Functional magnetic resonance imaging (fMRI) has been the main methodological approach for studying the neural bases of gSAD. Growing evidence suggests that brain network dysfunction rather than abnormality in isolated brain region (s) underlies the genesis and maintenance of gSAD, similar to other affective disorders.^[3,4] The landmark meta-analysis of functional neuroimaging studies by Etkin and Wager in 2007 suggested hyperactivity in a “fear circuit” that includes amygdala, insula, inferior temporal gyrus, fusiform gyrus, and superior temporal gyrus as the core pathologic network dysfunction in gSAD.^[5] A recent meta-analysis of brain imaging studies of gSAD expand on the Etkin and Wager findings by incorporating results of recent resting-state connectivity and more advanced structural imaging studies in gSAD.^[3] They proposed a network-based model of gSAD that extends beyond fear-related amygdala hyperactivity and that involves other regions, particularly occipital and parietal hubs in the neuropathophysiology of gSAD that may play a broader role in socio-emotional processing.^[3]

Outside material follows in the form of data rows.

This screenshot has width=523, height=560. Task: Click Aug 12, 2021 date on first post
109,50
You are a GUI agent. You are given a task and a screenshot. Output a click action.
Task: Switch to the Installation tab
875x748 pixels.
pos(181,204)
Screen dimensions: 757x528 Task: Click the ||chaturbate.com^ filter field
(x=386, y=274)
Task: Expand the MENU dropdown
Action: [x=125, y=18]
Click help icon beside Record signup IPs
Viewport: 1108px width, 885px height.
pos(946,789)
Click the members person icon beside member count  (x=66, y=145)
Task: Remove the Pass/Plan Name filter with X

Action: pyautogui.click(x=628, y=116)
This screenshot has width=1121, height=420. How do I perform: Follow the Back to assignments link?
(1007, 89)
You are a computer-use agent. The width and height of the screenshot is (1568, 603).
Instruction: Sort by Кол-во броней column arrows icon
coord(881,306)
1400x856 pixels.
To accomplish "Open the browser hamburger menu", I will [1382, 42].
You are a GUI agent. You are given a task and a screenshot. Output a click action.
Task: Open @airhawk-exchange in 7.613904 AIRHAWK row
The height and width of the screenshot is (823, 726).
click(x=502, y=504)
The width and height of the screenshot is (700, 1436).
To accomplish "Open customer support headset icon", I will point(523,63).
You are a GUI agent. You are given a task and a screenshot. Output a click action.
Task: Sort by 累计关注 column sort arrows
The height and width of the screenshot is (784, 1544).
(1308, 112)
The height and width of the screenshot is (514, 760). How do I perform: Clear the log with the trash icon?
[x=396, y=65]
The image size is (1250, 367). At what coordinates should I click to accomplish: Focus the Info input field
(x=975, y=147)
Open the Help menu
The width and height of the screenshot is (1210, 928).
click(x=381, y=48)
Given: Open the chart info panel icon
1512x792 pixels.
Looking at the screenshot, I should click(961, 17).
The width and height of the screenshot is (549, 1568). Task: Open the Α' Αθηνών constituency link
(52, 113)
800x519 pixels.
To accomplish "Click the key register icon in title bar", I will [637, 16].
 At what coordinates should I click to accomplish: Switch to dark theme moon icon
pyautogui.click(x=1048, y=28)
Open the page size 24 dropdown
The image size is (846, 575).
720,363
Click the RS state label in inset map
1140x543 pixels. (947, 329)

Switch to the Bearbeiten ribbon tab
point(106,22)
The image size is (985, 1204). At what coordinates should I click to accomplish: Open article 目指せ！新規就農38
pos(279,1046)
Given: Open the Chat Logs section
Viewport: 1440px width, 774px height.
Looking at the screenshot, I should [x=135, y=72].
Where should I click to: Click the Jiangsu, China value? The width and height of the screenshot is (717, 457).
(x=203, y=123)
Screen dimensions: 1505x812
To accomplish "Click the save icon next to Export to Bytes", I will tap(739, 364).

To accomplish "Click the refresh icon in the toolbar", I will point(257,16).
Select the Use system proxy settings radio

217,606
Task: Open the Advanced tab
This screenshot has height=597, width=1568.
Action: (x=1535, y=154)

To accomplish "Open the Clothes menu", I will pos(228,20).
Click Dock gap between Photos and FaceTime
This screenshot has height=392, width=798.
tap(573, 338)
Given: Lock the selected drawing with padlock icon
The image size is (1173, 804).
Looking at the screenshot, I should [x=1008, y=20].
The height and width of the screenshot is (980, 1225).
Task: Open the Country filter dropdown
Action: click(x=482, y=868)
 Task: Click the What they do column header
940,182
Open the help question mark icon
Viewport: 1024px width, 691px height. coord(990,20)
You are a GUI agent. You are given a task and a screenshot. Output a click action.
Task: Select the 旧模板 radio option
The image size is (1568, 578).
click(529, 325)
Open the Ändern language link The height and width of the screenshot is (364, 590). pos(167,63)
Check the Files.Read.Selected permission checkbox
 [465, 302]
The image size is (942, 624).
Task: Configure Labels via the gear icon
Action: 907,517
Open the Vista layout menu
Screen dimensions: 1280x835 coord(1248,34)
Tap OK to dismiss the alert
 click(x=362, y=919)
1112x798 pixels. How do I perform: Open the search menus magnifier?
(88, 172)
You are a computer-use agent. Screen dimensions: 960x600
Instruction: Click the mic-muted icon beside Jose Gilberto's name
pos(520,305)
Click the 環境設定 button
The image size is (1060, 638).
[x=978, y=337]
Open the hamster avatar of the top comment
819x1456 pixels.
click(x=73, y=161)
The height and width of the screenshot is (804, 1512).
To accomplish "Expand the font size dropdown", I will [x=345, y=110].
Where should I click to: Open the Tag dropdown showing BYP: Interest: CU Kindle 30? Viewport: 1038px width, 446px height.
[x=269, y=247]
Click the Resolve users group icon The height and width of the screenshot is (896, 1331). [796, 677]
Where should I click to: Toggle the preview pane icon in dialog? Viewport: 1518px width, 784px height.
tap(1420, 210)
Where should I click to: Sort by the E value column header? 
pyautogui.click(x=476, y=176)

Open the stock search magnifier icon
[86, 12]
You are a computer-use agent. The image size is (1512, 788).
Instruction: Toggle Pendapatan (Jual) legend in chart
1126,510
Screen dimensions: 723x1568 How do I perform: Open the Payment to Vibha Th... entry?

From a network perspective, one important question is which area(s) of the brain plays a central role in gSAD neurocircuitry and is anatomically connected to and can functionally mediate interactions amongst spatially distributed brain regions? The thalamus, and more specifically pulvinar, is best positioned to play this role. As the largest thalamus nuclei, the pulvinar has recently received a great deal of attention in system neuroscience because of its newly discovered complex and pivotal role in cortico-cortical neural synchronization and information processing needed for higher level cognitive and emotional functions like perceptual attention and sensory emotional processing.^[6–9] Functional and structural abnormalities of pulvinar have also been reported in several psychiatric disorders such as depression,^[10,11] specific phobia,^[12] and obsessive-compulsive disorder (OCD).^[13] In a recent published study, we showed pulvinar network dynamics are altered in major depression and can be modulated therapeutically with pharmacological treatment.^[11]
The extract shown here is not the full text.